**What is needed:** For each entry that follows, produce an exact copy.

Pixel coordinate grounding data
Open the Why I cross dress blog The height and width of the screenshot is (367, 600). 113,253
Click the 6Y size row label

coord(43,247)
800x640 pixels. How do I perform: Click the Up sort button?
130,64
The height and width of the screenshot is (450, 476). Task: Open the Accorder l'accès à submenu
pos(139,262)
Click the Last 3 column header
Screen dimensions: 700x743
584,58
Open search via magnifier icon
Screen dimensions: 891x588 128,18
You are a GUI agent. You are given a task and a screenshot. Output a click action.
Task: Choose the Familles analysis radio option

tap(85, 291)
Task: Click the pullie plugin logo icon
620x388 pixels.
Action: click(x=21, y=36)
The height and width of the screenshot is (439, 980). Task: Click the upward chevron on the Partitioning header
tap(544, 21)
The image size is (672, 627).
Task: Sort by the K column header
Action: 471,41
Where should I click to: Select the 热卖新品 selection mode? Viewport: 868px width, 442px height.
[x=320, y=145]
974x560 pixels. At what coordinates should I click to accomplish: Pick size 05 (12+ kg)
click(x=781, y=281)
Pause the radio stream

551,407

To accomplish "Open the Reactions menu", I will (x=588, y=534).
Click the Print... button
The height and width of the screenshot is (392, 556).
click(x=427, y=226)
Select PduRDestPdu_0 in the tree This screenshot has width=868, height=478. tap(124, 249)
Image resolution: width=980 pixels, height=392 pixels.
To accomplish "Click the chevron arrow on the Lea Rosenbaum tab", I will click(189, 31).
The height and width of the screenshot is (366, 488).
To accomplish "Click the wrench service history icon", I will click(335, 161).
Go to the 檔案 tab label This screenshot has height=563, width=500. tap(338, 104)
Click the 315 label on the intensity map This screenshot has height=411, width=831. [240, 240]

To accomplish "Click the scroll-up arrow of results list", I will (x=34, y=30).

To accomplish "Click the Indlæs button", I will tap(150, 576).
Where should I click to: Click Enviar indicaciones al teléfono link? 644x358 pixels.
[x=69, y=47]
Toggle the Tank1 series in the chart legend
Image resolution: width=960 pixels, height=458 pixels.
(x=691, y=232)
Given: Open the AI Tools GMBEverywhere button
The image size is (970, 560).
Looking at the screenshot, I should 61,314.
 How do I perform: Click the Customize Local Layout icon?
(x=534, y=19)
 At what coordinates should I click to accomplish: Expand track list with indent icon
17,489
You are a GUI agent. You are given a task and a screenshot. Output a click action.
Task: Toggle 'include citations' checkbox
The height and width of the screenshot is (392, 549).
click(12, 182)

**Solution for this exercise:**
Open the Why I cross dress blog The height and width of the screenshot is (367, 600). 113,253
Click the 6Y size row label

coord(43,247)
800x640 pixels. How do I perform: Click the Up sort button?
130,64
The height and width of the screenshot is (450, 476). Task: Open the Accorder l'accès à submenu
pos(139,262)
Click the Last 3 column header
Screen dimensions: 700x743
584,58
Open search via magnifier icon
Screen dimensions: 891x588 128,18
You are a GUI agent. You are given a task and a screenshot. Output a click action.
Task: Choose the Familles analysis radio option

tap(85, 291)
Task: Click the pullie plugin logo icon
620x388 pixels.
Action: click(x=21, y=36)
The height and width of the screenshot is (439, 980). Task: Click the upward chevron on the Partitioning header
tap(544, 21)
The image size is (672, 627).
Task: Sort by the K column header
Action: 471,41
Where should I click to: Select the 热卖新品 selection mode? Viewport: 868px width, 442px height.
[x=320, y=145]
974x560 pixels. At what coordinates should I click to accomplish: Pick size 05 (12+ kg)
click(x=781, y=281)
Pause the radio stream

551,407

To accomplish "Open the Reactions menu", I will (x=588, y=534).
Click the Print... button
The height and width of the screenshot is (392, 556).
click(x=427, y=226)
Select PduRDestPdu_0 in the tree This screenshot has width=868, height=478. tap(124, 249)
Image resolution: width=980 pixels, height=392 pixels.
To accomplish "Click the chevron arrow on the Lea Rosenbaum tab", I will click(189, 31).
The height and width of the screenshot is (366, 488).
To accomplish "Click the wrench service history icon", I will click(335, 161).
Go to the 檔案 tab label This screenshot has height=563, width=500. tap(338, 104)
Click the 315 label on the intensity map This screenshot has height=411, width=831. [240, 240]

To accomplish "Click the scroll-up arrow of results list", I will (x=34, y=30).

To accomplish "Click the Indlæs button", I will tap(150, 576).
Where should I click to: Click Enviar indicaciones al teléfono link? 644x358 pixels.
[x=69, y=47]
Toggle the Tank1 series in the chart legend
Image resolution: width=960 pixels, height=458 pixels.
(x=691, y=232)
Given: Open the AI Tools GMBEverywhere button
The image size is (970, 560).
Looking at the screenshot, I should 61,314.
 How do I perform: Click the Customize Local Layout icon?
(x=534, y=19)
 At what coordinates should I click to accomplish: Expand track list with indent icon
17,489
You are a GUI agent. You are given a task and a screenshot. Output a click action.
Task: Toggle 'include citations' checkbox
The height and width of the screenshot is (392, 549).
click(12, 182)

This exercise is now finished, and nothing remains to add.